▸ Data listing
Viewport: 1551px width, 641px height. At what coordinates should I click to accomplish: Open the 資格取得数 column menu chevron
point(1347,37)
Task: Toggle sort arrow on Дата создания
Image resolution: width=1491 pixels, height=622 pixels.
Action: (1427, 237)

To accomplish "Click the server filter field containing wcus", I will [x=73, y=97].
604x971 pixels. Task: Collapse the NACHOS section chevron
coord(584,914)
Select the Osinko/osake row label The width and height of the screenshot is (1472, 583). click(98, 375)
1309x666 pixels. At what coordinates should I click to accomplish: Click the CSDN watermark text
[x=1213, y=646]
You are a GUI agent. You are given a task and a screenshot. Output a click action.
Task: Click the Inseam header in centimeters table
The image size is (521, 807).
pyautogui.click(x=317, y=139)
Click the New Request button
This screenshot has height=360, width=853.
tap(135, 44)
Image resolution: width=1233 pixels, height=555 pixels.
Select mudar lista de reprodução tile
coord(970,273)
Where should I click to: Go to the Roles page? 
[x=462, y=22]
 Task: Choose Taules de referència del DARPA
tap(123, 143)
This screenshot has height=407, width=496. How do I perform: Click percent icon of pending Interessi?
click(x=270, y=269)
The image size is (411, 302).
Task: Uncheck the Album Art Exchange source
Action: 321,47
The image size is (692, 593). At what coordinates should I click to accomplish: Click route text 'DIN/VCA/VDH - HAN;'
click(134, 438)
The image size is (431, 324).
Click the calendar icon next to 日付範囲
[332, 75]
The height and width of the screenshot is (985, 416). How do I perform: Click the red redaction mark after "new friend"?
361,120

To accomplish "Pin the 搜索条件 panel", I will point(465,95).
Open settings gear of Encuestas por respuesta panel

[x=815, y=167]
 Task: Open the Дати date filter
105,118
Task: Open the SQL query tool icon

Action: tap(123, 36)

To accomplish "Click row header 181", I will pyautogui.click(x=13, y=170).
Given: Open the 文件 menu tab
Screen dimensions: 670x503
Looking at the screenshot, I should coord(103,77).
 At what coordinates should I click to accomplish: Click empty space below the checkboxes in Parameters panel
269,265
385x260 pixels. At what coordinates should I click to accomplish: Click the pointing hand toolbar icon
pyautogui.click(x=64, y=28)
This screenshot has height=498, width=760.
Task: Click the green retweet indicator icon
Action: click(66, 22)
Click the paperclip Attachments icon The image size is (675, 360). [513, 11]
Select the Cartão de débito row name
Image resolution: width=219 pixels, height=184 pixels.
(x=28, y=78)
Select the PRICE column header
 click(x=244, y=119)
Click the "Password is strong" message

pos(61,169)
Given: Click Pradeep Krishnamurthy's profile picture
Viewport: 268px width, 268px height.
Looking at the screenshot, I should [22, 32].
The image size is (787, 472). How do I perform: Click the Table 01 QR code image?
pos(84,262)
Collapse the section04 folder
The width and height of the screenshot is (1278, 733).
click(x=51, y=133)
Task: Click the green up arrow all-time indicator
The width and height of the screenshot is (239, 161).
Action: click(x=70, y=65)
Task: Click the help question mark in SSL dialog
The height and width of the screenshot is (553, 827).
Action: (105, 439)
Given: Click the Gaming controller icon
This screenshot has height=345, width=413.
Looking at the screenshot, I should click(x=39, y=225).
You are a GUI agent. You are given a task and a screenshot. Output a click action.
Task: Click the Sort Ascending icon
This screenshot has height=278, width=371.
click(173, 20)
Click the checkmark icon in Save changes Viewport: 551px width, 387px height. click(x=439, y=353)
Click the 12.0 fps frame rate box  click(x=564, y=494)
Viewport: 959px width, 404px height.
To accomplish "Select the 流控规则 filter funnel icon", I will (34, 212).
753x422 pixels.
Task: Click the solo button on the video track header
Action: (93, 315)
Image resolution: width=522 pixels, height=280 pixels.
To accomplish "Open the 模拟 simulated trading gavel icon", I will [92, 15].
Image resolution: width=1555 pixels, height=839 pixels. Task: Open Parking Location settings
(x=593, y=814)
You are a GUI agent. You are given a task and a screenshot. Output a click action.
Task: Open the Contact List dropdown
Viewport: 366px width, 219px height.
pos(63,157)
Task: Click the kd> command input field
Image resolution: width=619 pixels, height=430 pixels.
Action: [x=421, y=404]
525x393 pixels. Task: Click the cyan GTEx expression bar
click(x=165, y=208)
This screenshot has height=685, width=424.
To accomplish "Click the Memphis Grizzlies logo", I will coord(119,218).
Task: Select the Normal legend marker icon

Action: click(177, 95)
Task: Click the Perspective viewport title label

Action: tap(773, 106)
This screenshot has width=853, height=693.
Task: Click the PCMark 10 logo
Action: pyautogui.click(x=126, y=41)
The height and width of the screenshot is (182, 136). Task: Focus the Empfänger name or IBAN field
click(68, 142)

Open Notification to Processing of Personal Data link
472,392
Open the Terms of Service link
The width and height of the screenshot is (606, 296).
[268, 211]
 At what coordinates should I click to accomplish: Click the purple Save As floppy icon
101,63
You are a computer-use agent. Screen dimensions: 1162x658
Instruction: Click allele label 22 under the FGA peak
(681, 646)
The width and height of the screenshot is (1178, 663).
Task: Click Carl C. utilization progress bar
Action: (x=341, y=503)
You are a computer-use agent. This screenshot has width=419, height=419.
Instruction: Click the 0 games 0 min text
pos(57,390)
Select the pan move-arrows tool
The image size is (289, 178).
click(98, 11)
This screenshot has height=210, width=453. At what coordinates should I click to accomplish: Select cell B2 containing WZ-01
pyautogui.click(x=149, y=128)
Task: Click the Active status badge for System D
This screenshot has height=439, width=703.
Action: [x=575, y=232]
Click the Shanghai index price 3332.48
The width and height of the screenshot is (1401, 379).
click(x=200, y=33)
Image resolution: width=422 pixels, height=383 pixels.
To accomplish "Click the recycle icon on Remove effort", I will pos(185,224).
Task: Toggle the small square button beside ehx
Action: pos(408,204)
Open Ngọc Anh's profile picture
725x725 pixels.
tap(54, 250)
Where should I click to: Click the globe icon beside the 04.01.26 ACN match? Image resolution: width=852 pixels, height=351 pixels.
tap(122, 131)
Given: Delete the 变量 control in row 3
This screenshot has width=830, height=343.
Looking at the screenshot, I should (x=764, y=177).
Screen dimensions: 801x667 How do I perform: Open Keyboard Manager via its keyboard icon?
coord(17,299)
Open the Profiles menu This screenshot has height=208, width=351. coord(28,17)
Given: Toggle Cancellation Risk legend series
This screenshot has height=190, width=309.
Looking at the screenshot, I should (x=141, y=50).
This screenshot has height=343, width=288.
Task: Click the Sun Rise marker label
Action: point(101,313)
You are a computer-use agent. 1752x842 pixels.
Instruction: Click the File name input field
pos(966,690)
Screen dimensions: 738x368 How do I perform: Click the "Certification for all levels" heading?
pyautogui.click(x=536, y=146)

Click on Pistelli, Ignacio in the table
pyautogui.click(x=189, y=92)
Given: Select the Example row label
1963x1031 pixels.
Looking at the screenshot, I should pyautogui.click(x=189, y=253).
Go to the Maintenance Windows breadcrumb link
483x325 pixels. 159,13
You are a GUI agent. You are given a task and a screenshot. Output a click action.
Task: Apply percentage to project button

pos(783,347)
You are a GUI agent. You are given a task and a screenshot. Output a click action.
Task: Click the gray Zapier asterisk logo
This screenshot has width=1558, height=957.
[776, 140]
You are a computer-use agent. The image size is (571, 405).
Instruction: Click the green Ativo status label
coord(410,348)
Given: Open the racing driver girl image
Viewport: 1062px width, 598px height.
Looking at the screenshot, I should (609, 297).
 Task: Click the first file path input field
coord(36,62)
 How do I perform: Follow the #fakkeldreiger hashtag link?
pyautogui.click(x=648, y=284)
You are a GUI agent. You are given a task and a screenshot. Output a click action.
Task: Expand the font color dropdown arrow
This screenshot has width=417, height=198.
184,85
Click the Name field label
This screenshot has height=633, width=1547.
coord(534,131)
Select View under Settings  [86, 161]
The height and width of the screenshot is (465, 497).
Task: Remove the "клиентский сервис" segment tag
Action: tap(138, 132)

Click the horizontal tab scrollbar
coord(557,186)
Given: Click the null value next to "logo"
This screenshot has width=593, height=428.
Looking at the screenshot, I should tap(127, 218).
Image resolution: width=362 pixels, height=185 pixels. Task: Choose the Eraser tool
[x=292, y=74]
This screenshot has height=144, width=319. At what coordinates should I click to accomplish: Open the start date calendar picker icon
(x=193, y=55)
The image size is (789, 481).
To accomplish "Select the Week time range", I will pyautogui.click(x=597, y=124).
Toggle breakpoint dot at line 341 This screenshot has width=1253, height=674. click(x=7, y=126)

▸ Task instructions
Could you return exactly the lines above from the line with "Click the checkmark" to the line with "Open the Terms of Service link", both included, and nothing else?

▸ Response below
Click the checkmark icon in Save changes Viewport: 551px width, 387px height. click(x=439, y=353)
Click the 12.0 fps frame rate box  click(x=564, y=494)
Viewport: 959px width, 404px height.
To accomplish "Select the 流控规则 filter funnel icon", I will (34, 212).
753x422 pixels.
Task: Click the solo button on the video track header
Action: (93, 315)
Image resolution: width=522 pixels, height=280 pixels.
To accomplish "Open the 模拟 simulated trading gavel icon", I will [92, 15].
Image resolution: width=1555 pixels, height=839 pixels. Task: Open Parking Location settings
(x=593, y=814)
You are a GUI agent. You are given a task and a screenshot. Output a click action.
Task: Open the Contact List dropdown
Viewport: 366px width, 219px height.
pos(63,157)
Task: Click the kd> command input field
Image resolution: width=619 pixels, height=430 pixels.
Action: [x=421, y=404]
525x393 pixels. Task: Click the cyan GTEx expression bar
click(x=165, y=208)
This screenshot has height=685, width=424.
To accomplish "Click the Memphis Grizzlies logo", I will coord(119,218).
Task: Select the Normal legend marker icon

Action: click(177, 95)
Task: Click the Perspective viewport title label

Action: tap(773, 106)
This screenshot has width=853, height=693.
Task: Click the PCMark 10 logo
Action: pyautogui.click(x=126, y=41)
The height and width of the screenshot is (182, 136). Task: Focus the Empfänger name or IBAN field
click(68, 142)

Open Notification to Processing of Personal Data link
472,392
Open the Terms of Service link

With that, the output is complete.